Prompt → Nothing but the lines from the one containing "Where should I click to: Open the" through the final line of the data should be repeated, and each must be exact.

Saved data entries
• • • • • • •
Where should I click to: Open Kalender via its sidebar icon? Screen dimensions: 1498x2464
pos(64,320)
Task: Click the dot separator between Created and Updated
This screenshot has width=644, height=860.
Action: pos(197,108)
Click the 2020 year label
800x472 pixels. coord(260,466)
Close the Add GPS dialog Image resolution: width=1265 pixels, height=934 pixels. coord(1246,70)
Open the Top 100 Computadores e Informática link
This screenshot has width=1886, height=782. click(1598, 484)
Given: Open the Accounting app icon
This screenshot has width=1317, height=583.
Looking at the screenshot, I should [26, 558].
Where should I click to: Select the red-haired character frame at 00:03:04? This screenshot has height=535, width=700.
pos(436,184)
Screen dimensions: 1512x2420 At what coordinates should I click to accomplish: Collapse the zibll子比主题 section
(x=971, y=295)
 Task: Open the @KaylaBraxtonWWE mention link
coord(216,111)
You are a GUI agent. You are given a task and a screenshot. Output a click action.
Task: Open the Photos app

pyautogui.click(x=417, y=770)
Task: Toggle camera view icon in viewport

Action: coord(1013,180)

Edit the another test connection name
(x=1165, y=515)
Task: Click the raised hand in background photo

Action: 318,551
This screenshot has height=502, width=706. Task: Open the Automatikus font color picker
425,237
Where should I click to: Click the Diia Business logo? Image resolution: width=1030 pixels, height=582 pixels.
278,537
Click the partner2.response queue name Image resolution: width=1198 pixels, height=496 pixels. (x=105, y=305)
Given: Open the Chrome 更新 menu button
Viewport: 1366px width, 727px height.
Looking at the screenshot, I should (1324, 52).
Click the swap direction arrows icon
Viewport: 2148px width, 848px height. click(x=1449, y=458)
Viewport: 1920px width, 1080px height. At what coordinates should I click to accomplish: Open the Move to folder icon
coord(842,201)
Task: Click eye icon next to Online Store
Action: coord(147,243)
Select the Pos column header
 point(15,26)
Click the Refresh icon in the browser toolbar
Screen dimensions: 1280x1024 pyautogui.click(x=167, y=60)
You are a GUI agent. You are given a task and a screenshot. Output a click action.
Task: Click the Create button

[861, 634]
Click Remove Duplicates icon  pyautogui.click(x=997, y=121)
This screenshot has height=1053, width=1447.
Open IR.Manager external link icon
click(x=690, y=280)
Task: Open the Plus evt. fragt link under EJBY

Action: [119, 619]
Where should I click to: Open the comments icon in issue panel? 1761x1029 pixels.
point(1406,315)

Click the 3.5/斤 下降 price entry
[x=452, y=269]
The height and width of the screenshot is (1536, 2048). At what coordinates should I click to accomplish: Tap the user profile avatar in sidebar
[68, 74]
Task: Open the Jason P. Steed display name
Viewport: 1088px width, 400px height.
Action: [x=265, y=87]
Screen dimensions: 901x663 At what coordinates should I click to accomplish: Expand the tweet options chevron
• • • • • • •
Expected answer →
Where should I click to: Open the comments icon in issue panel? 1761x1029 pixels.
point(1406,315)

Click the 3.5/斤 下降 price entry
[x=452, y=269]
The height and width of the screenshot is (1536, 2048). At what coordinates should I click to accomplish: Tap the user profile avatar in sidebar
[68, 74]
Task: Open the Jason P. Steed display name
Viewport: 1088px width, 400px height.
Action: [x=265, y=87]
Screen dimensions: 901x663 At what coordinates should I click to accomplish: Expand the tweet options chevron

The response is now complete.